Bantuan ialah wujud kontribusi langsung atau mungkin tidak langsung dari pemerintahan ke beberapa sektor usaha yang ramah-lingkungan (Harris et al, 2013). Di lain sisi, reformasi peraturan pajak dan bantuan tidak gampang, bila saksikan data global prediksi bantuan bahan bakar fosil tahun 2010 sejumlah 500 miliar dollar AS.

Stimulan pemerintahan ini 12 kali semakin besar dari bantuan ke sumber energi bersih-berkelanjutan rasio global (Morales, 2010). International Energy Association (IEA, 2013) menyebutkan data bantuan pemerintahan di dunia sejumlah 544 miliar dollar AS ke industri bahan bakar fosil tahun 2012.

Presidensi G20 di Bali

Beberapa pimpinan G20 pada Pertemuan Tingkat Tinggi (KTT) G20 di Pittsburg, AS, tahun 2009, sepakat prakarsa untuk menggunting bantuan ke industri bahan bakar fosil. KTT G20 itu menggerakkan peraturan dan program energi bersih-berkelanjutan. Tetapi, pada umumnya, menurut IEA (2013), pengurangan subsisi ini lambat pada banyak negara. Di lain sisi, tahun 2009, pemerintahan Jerman mulai sediakan 10 miliar dollar AS bantuan dan biaya bidang energi bersih-berkelanjutan.

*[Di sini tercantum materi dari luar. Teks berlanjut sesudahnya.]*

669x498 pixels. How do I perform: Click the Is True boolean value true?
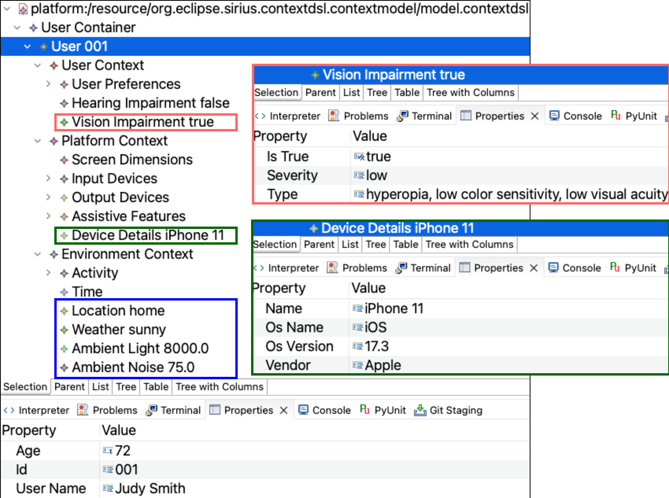[x=378, y=157]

AS menyuplai bantuan sejumlah 18 miliar dollar AS dan Tiongkok sejumlah 2 miliar dollar AS ke bidang energi bersih-berkelanjutan. Peraturan dan program sama dilaksanakan oleh beberapa negara Uni Eropa. Pada umumnya, produksi minyak dari anggota G20, misalkan AS, Indonesia, Meksiko, Inggris, dan Norwegia, condong menyusut (Heinberg, 2011). Cara ini harus dituruti oleh pengokohan beberapa sektor industri atau sumber energi bersih-berkelanjutan. Kita saksikan, umat manusia mempunyai adat lama pemakaian energi angin, matahari, dan air.

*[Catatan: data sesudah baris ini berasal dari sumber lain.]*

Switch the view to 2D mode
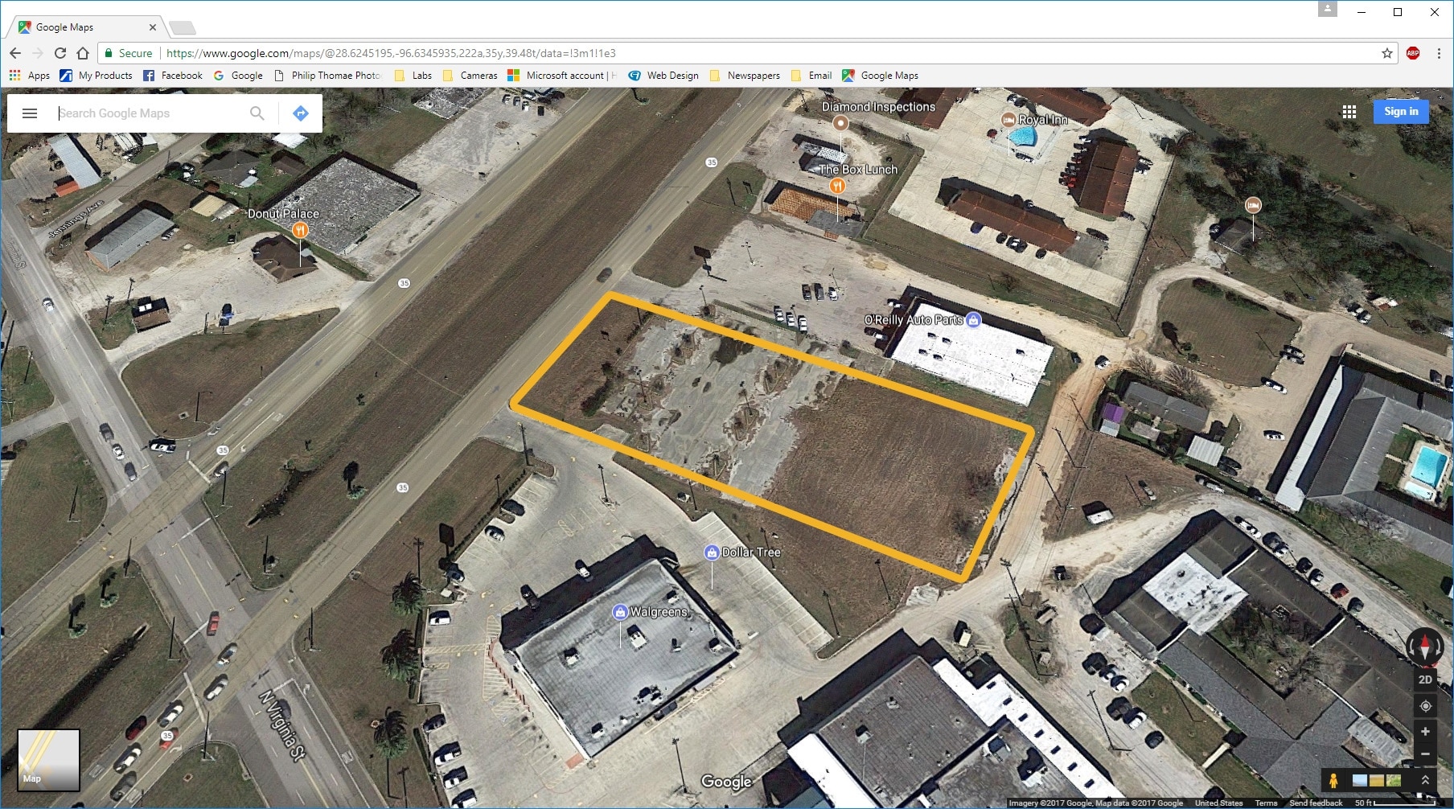Viewport: 1454px width, 809px height. pyautogui.click(x=1425, y=679)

Sekitaran 2000 tahun pra-Masehi, beberapa orang Mesir memakai energi angin untuk menggerakan kapal-perahu monitor; peradaban Mediteranian dan Timur-Tengah sudah lama memakai tenaga angin untuk pompa air (Olah, 2006). Data EIA (Energy Information Administration) asal AS (2013) mengatakan, energi angin sediakan pembangkit listrik dunia sejumlah 104 miliar kwh (killowatt hours) tahun 2005 dan 617 miliar kwh tahun 2013. Tetapi, jumlah ini cuma sekitar 1 % dari keseluruhan pembangkit listrik dunia (EIA, 2009).

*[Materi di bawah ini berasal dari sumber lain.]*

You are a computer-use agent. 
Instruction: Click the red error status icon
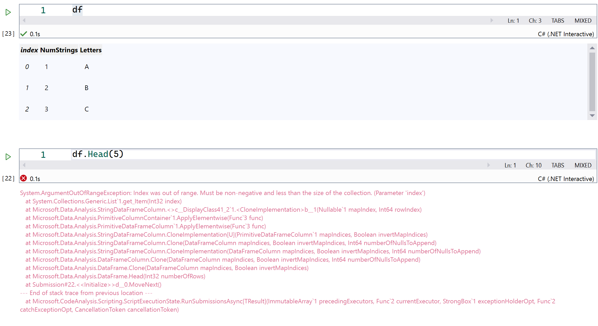coord(23,178)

Masalah pemakaian energi angin dan matahari

Ini ialah kemampuan taruh energi terbatas (Trainer, 2007). Tehnologi bisa menangani masalah ini. Sumber energi air diantaranya sungai, danau, atau dam buat mengganti energi kinetik lewat perputaran (perputaran) turbin untuk hasilkan energi listrik (IEA, 2010). Sumber energi dari gelombang laut bisa diatur tanpa beresiko pada kehidupan laut, navigasi, dan rekreasi (EIA, 2012). Peralihan mekanisme energi fosil ke energi bersih-berkelanjutan, cuma bisa dikerjakan lewat formulasi sustainable decision making.